Data listing:
::::::

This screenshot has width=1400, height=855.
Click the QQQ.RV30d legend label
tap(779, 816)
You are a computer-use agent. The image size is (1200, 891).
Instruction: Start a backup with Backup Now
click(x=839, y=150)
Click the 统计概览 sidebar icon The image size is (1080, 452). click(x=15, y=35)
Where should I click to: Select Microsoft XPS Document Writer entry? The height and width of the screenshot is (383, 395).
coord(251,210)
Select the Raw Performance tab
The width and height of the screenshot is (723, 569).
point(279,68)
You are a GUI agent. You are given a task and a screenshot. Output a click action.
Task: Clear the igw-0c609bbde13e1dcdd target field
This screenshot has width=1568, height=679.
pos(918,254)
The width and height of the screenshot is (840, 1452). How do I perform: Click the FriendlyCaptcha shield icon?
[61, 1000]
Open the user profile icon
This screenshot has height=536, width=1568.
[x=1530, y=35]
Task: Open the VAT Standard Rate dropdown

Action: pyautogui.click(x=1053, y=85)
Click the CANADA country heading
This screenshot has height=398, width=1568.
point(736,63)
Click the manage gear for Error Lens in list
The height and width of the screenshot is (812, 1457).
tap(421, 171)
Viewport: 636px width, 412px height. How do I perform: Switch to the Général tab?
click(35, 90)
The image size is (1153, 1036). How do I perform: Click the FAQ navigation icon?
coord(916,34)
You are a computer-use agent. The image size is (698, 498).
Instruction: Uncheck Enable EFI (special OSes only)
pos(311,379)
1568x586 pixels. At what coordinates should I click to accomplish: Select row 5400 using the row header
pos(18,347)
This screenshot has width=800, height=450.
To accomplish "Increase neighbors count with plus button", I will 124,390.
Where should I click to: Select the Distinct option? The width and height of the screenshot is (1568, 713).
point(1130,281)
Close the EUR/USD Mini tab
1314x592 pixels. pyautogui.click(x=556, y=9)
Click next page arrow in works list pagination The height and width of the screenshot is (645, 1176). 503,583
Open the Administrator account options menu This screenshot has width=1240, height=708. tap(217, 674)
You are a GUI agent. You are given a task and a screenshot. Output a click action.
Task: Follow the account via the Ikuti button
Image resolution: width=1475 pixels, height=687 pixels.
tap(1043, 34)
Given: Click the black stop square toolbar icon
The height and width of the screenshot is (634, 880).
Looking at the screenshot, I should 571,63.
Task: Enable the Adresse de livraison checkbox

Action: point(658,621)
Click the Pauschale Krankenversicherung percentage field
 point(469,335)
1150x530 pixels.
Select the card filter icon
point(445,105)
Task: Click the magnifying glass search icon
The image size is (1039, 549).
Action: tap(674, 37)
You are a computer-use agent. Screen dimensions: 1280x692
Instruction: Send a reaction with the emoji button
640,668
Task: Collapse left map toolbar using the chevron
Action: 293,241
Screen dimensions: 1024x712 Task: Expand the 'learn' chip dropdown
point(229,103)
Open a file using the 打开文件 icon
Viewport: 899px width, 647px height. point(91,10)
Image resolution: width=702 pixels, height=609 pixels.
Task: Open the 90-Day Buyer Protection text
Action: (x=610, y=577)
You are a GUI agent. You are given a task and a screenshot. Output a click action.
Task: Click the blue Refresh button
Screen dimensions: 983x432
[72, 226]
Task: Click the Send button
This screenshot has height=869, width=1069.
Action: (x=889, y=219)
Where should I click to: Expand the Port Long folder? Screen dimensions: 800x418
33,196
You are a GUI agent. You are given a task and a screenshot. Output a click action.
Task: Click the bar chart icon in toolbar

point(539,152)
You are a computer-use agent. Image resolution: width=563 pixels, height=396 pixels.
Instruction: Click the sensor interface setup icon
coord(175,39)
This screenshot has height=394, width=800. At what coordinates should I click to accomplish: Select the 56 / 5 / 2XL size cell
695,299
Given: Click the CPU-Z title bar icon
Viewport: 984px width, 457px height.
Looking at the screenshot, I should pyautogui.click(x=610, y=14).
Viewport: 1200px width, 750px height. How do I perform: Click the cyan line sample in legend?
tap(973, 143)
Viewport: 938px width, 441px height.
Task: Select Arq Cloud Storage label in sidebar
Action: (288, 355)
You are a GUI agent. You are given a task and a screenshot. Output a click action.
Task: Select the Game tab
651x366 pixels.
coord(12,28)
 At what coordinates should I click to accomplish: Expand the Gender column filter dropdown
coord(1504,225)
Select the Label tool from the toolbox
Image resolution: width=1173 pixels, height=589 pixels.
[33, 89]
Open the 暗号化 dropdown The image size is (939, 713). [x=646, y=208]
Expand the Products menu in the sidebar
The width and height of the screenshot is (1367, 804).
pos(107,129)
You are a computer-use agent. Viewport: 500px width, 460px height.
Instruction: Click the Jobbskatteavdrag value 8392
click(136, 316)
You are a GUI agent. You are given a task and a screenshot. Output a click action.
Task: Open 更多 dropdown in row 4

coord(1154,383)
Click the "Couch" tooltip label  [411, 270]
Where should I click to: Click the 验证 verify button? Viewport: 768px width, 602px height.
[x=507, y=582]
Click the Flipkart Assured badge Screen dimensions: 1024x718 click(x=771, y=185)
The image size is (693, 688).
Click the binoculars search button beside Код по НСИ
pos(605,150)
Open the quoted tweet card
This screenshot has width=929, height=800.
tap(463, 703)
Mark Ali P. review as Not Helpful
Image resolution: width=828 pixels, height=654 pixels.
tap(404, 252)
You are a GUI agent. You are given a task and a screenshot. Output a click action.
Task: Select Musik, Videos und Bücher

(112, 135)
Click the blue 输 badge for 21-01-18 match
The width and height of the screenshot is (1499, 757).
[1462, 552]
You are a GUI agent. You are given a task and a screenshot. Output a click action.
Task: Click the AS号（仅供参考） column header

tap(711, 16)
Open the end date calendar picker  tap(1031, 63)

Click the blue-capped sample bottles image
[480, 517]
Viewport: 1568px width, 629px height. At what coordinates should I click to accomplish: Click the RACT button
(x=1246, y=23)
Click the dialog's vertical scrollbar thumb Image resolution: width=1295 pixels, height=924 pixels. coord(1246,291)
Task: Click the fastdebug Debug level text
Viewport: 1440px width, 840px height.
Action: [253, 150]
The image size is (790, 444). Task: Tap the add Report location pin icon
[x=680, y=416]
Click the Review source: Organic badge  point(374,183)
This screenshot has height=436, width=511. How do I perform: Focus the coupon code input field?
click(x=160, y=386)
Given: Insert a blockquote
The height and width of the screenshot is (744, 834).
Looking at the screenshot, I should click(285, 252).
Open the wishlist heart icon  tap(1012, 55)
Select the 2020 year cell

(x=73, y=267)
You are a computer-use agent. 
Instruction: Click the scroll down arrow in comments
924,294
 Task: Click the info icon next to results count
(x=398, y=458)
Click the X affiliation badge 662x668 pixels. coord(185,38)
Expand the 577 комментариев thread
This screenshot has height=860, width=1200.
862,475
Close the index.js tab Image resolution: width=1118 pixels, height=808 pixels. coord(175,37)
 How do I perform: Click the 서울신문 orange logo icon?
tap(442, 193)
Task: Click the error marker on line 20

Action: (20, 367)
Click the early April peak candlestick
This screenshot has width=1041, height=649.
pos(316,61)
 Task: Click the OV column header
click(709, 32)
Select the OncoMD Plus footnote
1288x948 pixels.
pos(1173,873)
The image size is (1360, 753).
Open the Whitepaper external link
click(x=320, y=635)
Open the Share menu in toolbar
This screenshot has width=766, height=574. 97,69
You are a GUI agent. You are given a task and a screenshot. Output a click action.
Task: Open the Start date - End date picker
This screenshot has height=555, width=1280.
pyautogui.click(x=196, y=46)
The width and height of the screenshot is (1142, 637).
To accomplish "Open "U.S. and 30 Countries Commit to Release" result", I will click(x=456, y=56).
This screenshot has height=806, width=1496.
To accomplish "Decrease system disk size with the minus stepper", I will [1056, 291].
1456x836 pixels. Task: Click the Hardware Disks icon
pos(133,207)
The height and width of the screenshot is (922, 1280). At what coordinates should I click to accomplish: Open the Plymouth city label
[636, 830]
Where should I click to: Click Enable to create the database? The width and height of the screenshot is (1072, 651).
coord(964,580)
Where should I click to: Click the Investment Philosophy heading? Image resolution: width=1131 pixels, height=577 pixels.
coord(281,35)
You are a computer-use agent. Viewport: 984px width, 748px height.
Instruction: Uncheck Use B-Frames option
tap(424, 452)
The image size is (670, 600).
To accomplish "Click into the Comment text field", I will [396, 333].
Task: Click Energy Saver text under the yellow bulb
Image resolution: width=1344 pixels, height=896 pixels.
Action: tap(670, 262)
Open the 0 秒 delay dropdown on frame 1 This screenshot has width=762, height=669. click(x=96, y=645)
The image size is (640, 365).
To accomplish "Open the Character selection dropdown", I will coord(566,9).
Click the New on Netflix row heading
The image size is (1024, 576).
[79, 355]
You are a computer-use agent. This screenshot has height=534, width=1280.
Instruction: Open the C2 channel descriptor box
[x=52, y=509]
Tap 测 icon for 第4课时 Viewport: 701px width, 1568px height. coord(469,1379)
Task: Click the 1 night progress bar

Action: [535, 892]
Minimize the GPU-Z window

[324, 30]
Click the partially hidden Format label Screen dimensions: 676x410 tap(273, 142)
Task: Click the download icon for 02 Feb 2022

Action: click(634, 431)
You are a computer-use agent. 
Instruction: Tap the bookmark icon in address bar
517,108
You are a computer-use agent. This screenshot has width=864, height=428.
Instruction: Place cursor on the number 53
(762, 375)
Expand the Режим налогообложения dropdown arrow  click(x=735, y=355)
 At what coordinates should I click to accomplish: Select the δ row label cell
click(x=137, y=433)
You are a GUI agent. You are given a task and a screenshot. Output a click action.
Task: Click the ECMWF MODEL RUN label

::::::

Return each line among the entries that holds the word "picker".

Solved exercise:
Open the end date calendar picker  tap(1031, 63)
Task: Open the Start date - End date picker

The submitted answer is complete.